Pre-draft measurables
| Height | Weight | Arm length | Hand span | 40-yard dash | 10-yard split | 20-yard split | 20-yard shuttle | Three-cone drill | Vertical jump | Broad jump | Bench press |
| 6 ft 2+1⁄8 in (1.88 m) | 232 lb (105 kg) | 31+1⁄2 in (0.80 m) | 10 in (0.25 m) | 4.58 s | 1.61 s | 2.67 s | 4.16 s | 6.95 s | 33 in (0.84 m) | 10 ft 2 in (3.10 m) | 15 reps |
All values from NFL Combine

===Chicago Bears===
Nall signed with the Chicago Bears as an undrafted free agent on May 10, 2018. He was waived on September 1, and was re-signed to the practice squad the following day. Nall signed a reserve/future contract with the Bears on January 8, 2019.

On August 31, 2019, Nall was cut and re-signed to the team's practice squad the next day. He was promoted to the active roster on November 9. Nall recorded his first career carry in the team's season finale against the Minnesota Vikings, posting a seven-yard gain.

Nall scored his first professional touchdown on a six-yard reception in Week 9 of the 2020 season against the Tennessee Titans, a game that ended in a 24–17 loss.

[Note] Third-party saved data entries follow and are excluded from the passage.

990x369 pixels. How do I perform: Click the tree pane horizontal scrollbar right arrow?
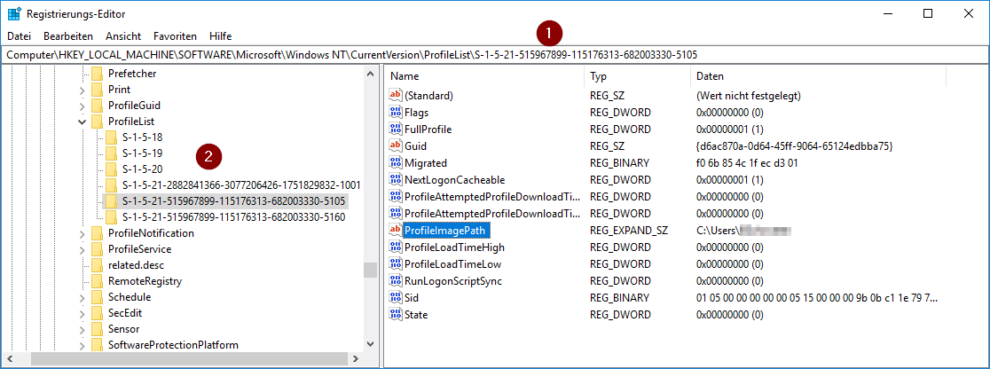pos(355,359)
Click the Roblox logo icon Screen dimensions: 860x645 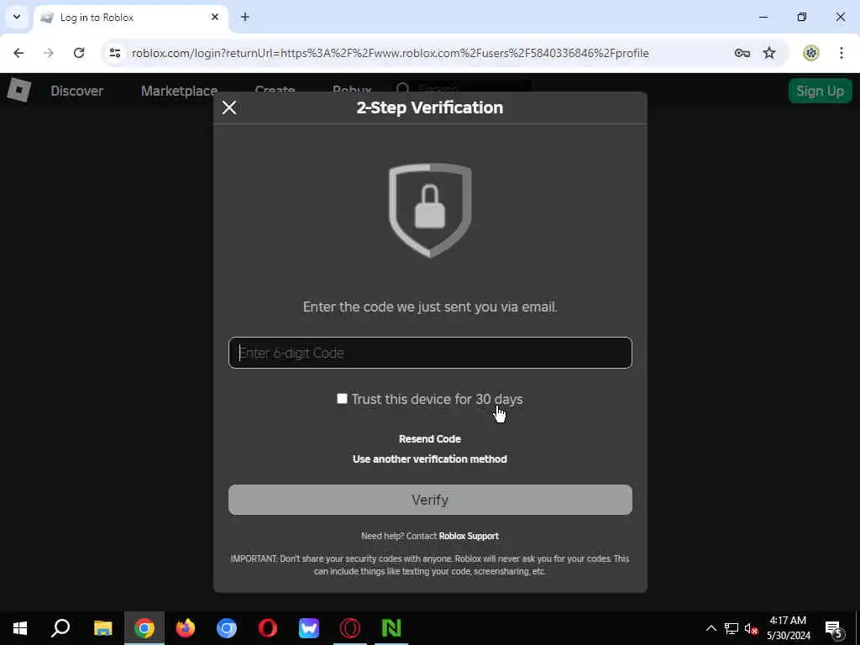click(18, 90)
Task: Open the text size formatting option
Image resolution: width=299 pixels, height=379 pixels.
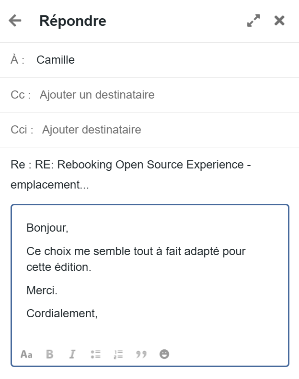Action: pos(26,355)
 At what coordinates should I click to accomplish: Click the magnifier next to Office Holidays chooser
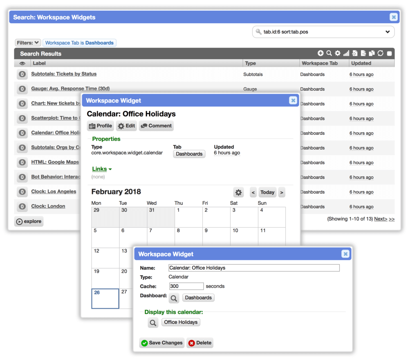click(x=153, y=323)

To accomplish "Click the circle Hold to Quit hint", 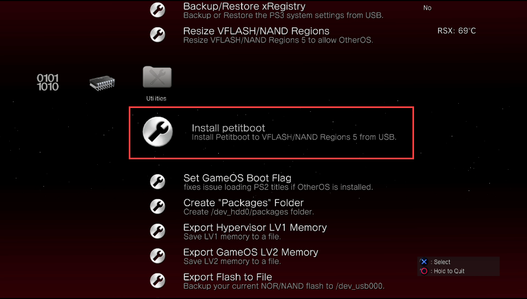I will coord(442,271).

He signed a contract extension with the team on March 3, 2021. Nall was waived on August 31, and re-signed to the practice squad the next day. He was promoted to the active roster on October 10.

===Dallas Cowboys===
On April 8, 2022, Nall signed with the Dallas Cowboys. He was sidelined for most of training camp with a shoulder injury. Nall was waived/injured on August 15, and placed on injured reserve. Nall was released by Dallas on August 16.

=== Houston Roughnecks ===
On January 19, 2024, Nall signed with the Houston Roughnecks of the United Football League (UFL). He was released by the Roughnecks on March 10.

Nall announced his retirement on June 3, 2024.